** WHAT YOU WILL DO **
Continue the article on hospital capital budgets and health IT spending from the point where it stops.

** PAGE TEXT **

• • • • • • •

Budgets dip, health IT spending grows
December 21, 2012 in Medical Technology
Even as hospitals and health systems nationwide are projecting that their upcoming capital expenditure budgets will drop below 2010 levels, a new survey shows spending on health information technology continues to grow.
The Premier fall 2012 Economic Outlook survey of healthcare executives shows spending on construction is also on the rise. Imaging, lab and clinical equipment investments drop sharply, and there is an increased focus on reducing waste through evidence-based decision-making, including comparative effectiveness and value analysis.
[See also: Premier makes big connect with big data.]
Forty-one percent of 617 survey respondents – primarily hospital C-suite, and materials and practice area managers – are projecting their capital spending to increase compared to last year. However, this is down from 42 percent in fall 2010 and a two-year high of 46 percent in spring 2011.
[See also: IT exception to cutback in hospital capital spending.]
When respondents were asked about the area in which they expect to make the largest capital investment over the next year:
- 43 percent cited healthcare information technology (HIT) and telecommunications, up from 34 percent in spring 2011.
- 34 percent cited capital investments in infrastructure and construction, up from 28 percent in fall 2011, an 18 percent increase.
Investments in imaging, lab and surgical and clinical equipment are forecasted to drop by more than 23 percent compared to just six months ago, according to survey results. Product standardization – reducing the number of vendors that supply like products – was cited most often (almost 33 percent) as the top area to which hospitals are dedicating the most resources (financial, labor) to improve their supply chains. Reducing costs for physician preference items was cited by more than 27 percent.

• • • • • • •

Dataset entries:

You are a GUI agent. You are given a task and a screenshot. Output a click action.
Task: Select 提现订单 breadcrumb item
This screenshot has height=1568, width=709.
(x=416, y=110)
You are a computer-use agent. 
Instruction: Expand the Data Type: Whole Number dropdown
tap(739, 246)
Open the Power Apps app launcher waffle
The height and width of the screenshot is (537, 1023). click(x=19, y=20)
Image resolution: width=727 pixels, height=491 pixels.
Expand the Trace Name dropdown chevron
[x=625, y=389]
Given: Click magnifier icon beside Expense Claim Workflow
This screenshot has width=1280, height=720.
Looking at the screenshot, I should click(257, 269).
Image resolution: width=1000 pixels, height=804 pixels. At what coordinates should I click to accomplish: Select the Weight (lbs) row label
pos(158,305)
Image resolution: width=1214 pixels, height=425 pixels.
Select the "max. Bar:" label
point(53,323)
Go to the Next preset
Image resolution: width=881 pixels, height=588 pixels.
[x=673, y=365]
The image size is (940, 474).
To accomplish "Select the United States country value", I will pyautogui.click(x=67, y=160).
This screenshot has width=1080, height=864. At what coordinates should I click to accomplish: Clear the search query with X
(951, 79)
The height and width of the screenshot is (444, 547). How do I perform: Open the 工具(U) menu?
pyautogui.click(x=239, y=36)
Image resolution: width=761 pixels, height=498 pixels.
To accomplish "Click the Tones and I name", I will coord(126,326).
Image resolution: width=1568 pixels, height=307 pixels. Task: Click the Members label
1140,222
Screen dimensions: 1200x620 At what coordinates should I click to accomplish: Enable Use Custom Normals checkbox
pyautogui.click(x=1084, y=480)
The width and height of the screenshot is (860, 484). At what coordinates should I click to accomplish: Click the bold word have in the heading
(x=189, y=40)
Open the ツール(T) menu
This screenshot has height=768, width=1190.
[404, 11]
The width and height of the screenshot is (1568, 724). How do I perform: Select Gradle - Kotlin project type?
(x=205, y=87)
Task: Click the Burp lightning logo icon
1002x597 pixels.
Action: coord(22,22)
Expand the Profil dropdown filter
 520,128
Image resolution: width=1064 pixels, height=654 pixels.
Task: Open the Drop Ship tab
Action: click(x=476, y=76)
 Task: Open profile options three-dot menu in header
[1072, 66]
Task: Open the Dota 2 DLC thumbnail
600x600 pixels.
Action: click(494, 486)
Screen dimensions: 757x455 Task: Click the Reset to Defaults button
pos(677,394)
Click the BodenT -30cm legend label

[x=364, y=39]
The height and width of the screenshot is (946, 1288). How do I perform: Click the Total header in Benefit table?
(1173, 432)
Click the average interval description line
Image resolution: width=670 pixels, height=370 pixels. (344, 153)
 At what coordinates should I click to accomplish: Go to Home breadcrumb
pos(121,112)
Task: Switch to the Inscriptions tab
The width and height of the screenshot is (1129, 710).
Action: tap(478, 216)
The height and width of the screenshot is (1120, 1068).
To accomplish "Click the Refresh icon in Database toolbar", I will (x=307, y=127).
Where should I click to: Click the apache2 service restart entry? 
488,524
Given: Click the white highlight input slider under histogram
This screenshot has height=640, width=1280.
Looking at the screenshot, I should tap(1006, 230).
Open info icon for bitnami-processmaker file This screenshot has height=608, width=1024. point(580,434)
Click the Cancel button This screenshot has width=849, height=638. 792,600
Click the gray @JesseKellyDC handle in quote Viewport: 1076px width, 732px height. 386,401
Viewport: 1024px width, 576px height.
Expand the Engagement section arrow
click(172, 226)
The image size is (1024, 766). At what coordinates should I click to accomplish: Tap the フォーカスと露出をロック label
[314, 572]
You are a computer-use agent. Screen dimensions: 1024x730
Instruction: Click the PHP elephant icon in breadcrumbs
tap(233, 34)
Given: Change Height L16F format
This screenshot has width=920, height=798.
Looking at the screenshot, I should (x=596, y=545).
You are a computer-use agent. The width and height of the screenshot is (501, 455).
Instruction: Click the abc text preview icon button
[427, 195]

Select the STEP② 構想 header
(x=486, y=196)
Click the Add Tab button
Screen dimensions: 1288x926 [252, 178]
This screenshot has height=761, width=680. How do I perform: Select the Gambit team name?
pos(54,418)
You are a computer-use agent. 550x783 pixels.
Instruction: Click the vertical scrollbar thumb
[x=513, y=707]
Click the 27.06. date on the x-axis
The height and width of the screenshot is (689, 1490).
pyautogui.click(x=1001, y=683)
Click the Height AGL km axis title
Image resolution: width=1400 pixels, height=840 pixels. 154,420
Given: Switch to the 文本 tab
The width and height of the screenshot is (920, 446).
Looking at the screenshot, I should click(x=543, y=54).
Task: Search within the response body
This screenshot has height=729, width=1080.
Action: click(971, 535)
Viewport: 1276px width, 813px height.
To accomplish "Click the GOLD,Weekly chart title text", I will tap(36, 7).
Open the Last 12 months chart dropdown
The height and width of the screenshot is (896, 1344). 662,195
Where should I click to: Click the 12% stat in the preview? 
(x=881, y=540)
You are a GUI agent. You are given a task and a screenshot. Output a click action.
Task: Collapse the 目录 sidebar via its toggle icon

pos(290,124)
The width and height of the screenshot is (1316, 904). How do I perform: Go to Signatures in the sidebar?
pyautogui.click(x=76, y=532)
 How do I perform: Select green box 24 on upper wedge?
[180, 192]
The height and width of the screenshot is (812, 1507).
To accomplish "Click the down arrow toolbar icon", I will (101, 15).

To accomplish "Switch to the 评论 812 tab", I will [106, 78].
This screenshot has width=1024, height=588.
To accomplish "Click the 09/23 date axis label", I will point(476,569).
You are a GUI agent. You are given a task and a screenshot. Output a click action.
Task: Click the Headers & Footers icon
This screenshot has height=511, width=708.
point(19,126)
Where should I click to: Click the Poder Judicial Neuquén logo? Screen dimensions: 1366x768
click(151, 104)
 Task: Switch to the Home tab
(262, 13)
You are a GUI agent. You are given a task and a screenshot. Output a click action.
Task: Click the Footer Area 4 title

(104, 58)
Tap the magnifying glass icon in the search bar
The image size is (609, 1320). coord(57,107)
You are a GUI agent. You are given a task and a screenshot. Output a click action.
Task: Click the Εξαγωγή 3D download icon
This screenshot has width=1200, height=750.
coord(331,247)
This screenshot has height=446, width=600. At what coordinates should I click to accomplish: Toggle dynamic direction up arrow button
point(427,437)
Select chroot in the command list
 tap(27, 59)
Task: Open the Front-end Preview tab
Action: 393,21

• • • • • • •

** RESPONSE **
A factor driving the dip in capital spending is reimbursement cuts, cited by 74 percent of respondents as the number one trend impacting their hospital. Another factor could be an anticipated reduction in patient admissions. Twenty-four percent of respondents believe their patient admissions will decrease, more than double what was projected in fall 2011 (12.4 percent).
“Whether due to lower reimbursement or fewer patients, health systems are making tough choices on how to most effectively and efficiently provide care. It is clear they consider the value-analysis process of using integrated data to improve outcomes and reduce costs paramount in the current healthcare environment,” said Premier President of Supply Chain Services Durral Gilbert.
The survey shows reducing waste is weighing heavily on the minds of healthcare providers. When asked what they consider to be the two biggest drivers of healthcare costs, 33.3 percent of respondents cited overutilization of products and services, up 32 percent from six months ago (22.7 percent). Premier’s waste report identified an opportunity for 464 hospitals to save $165 million annually in blood purchasing costs alone by reducing blood usage by 802,716 units, while maintaining positive patient outcomes.